_Task_: Set down again, exactly and only, the lines from the one that contains "Choose the combo bar-line chart type" through the last line of the records below, both included, but not the pictures.

[Stored data]

----------------

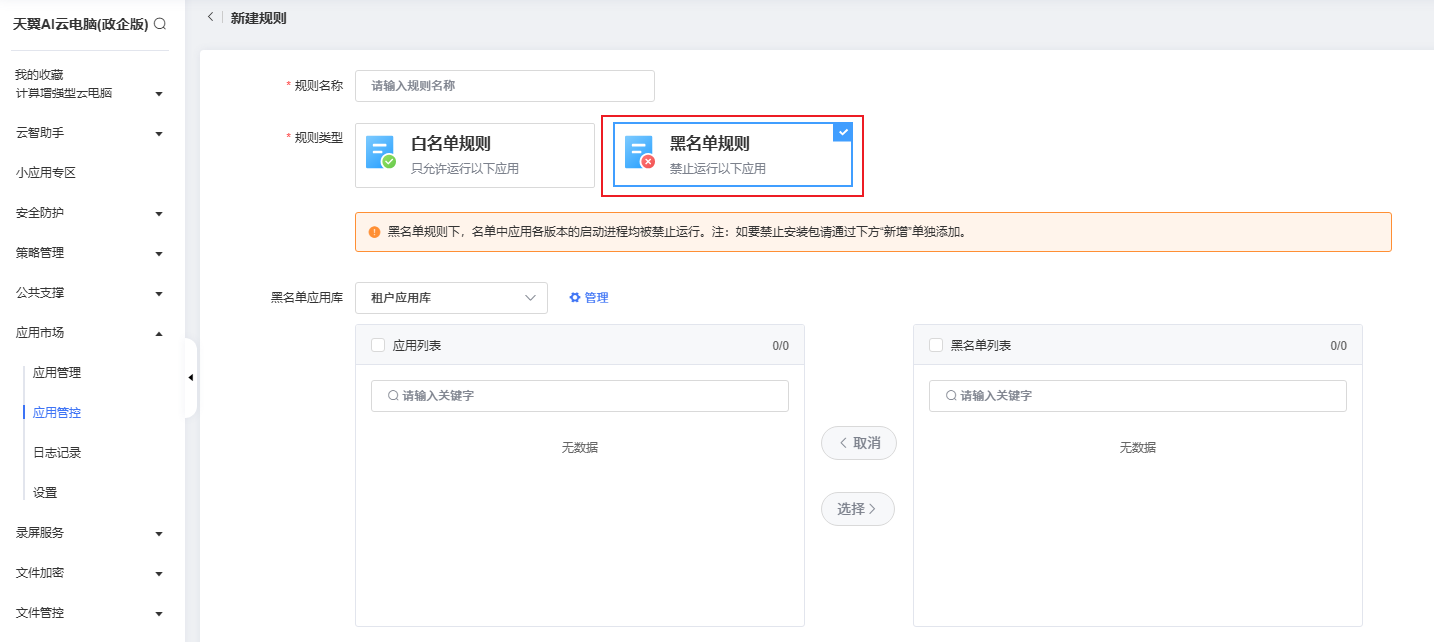Click the search icon beside 天翼AI云电脑 title
Image resolution: width=1434 pixels, height=642 pixels.
pos(160,23)
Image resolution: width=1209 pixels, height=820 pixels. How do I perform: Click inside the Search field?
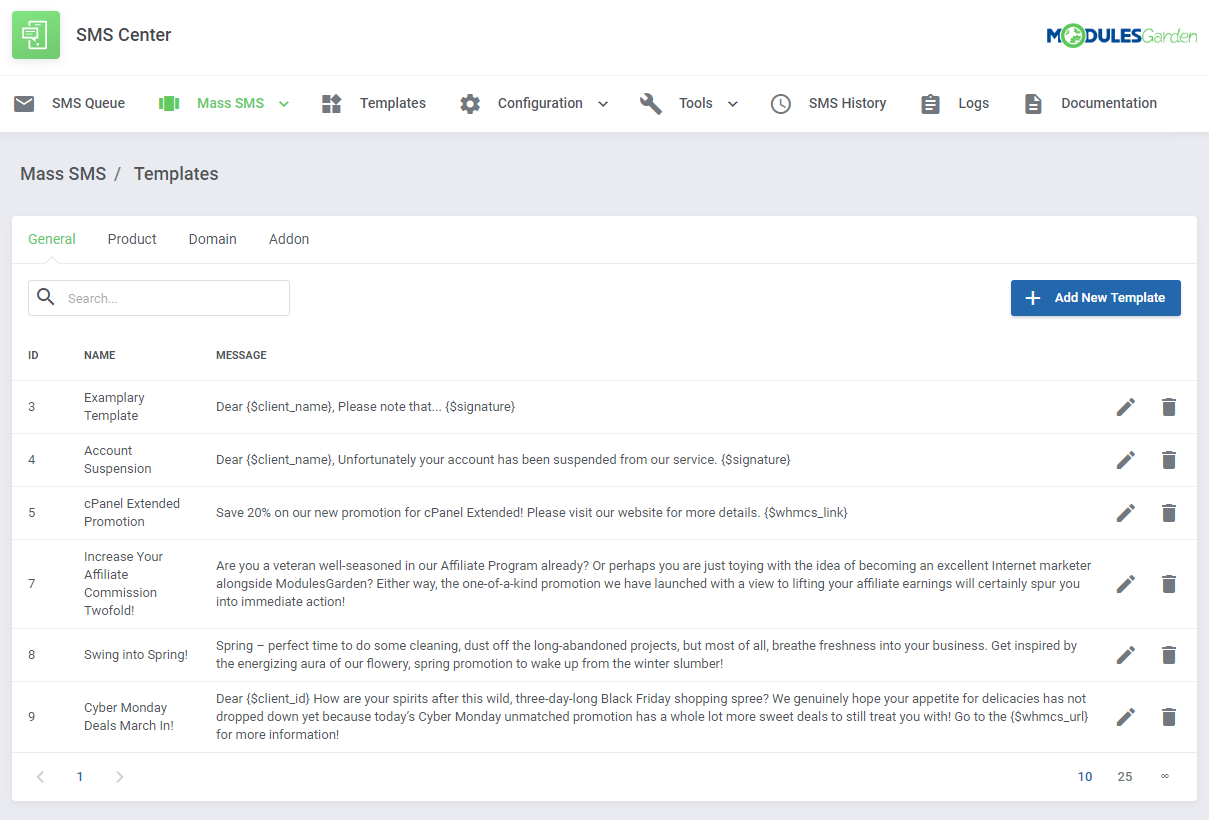[x=158, y=297]
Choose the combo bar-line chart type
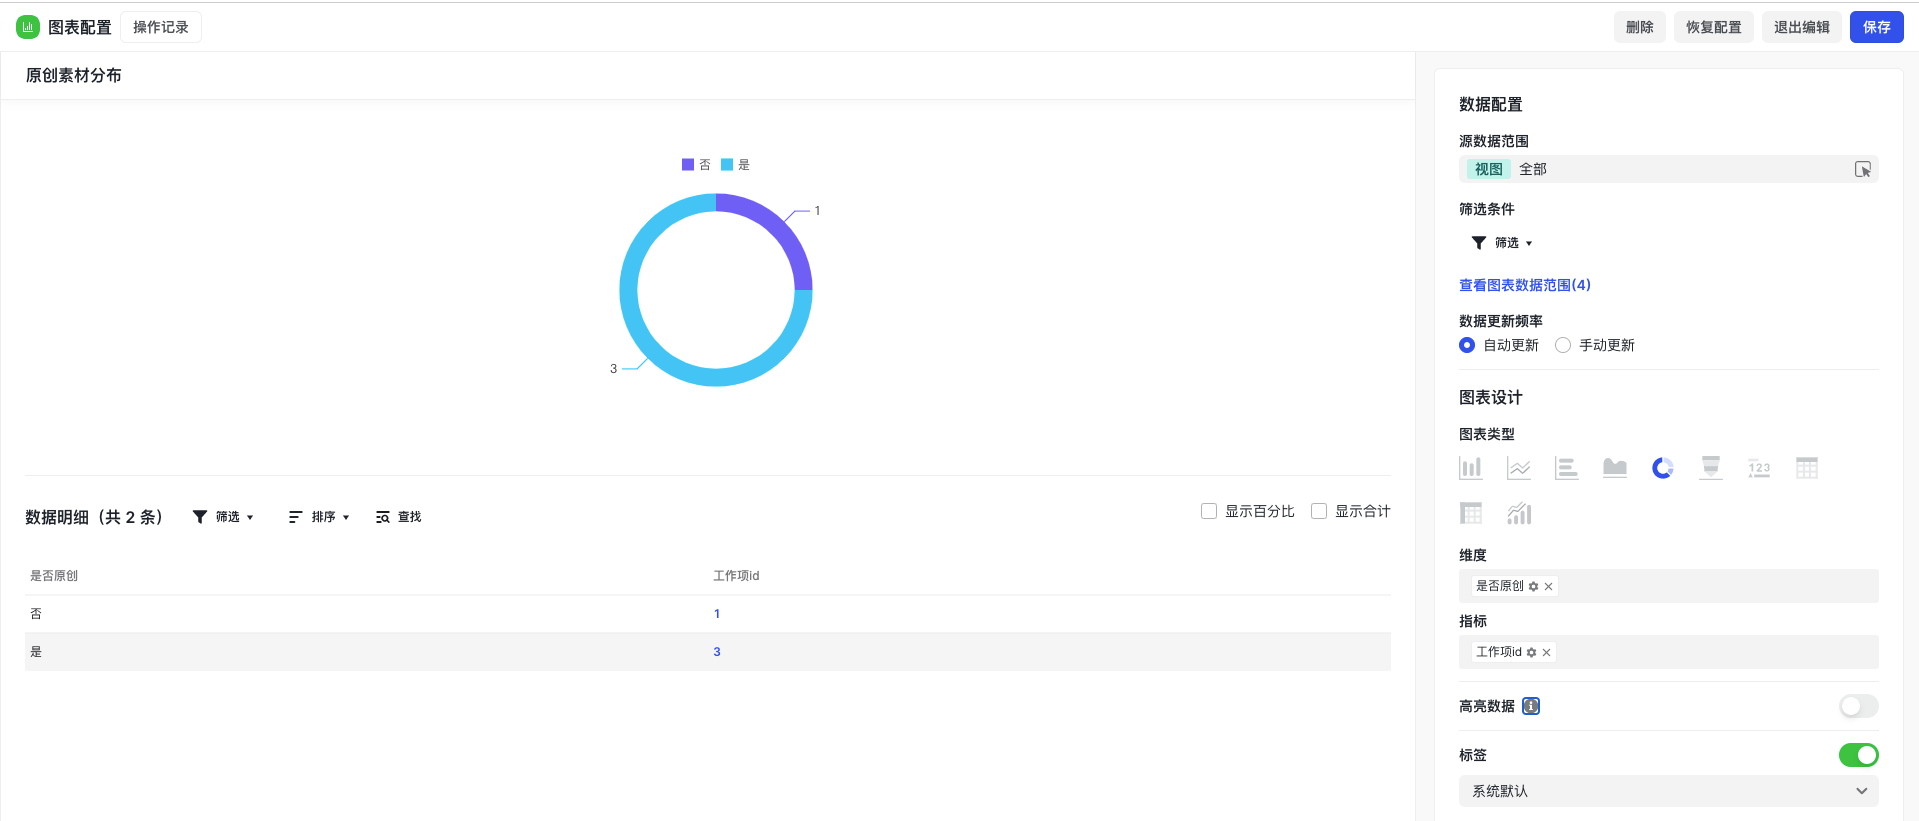The image size is (1919, 821). 1518,514
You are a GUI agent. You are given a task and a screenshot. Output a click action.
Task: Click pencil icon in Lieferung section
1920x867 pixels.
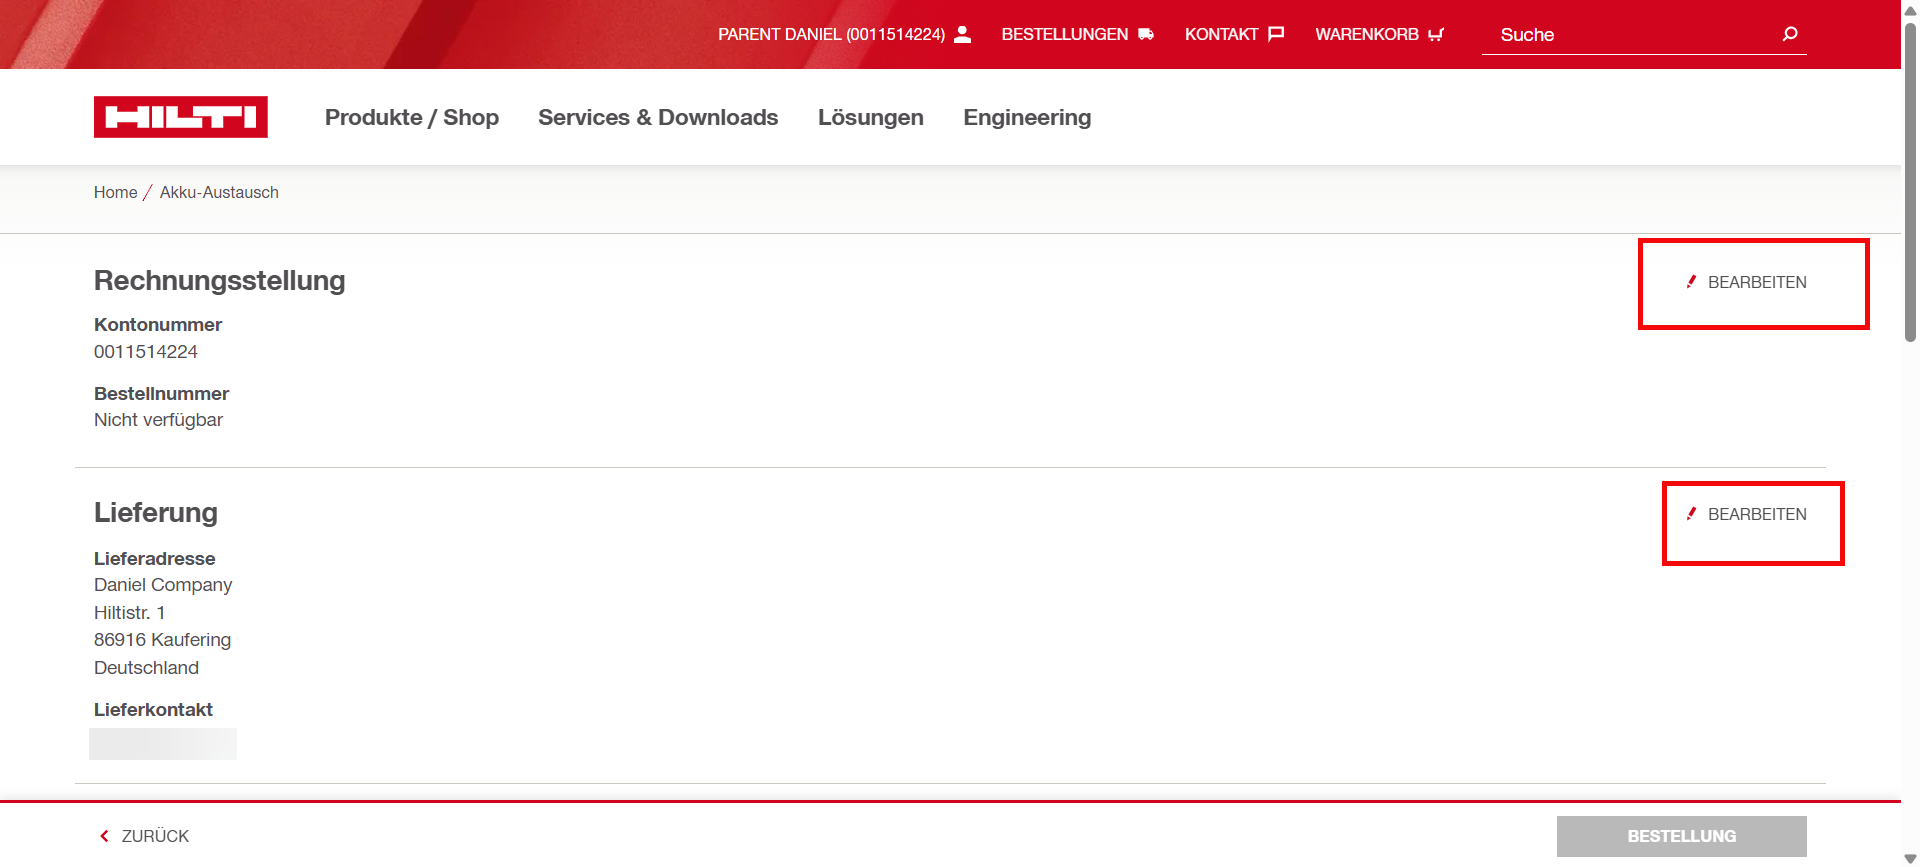point(1691,514)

----------------

_Written response_:
Choose the combo bar-line chart type
The image size is (1919, 821). 1518,514
You are a GUI agent. You are given a task and a screenshot. Output a click action.
Task: Click pencil icon in Lieferung section
1920x867 pixels.
point(1691,514)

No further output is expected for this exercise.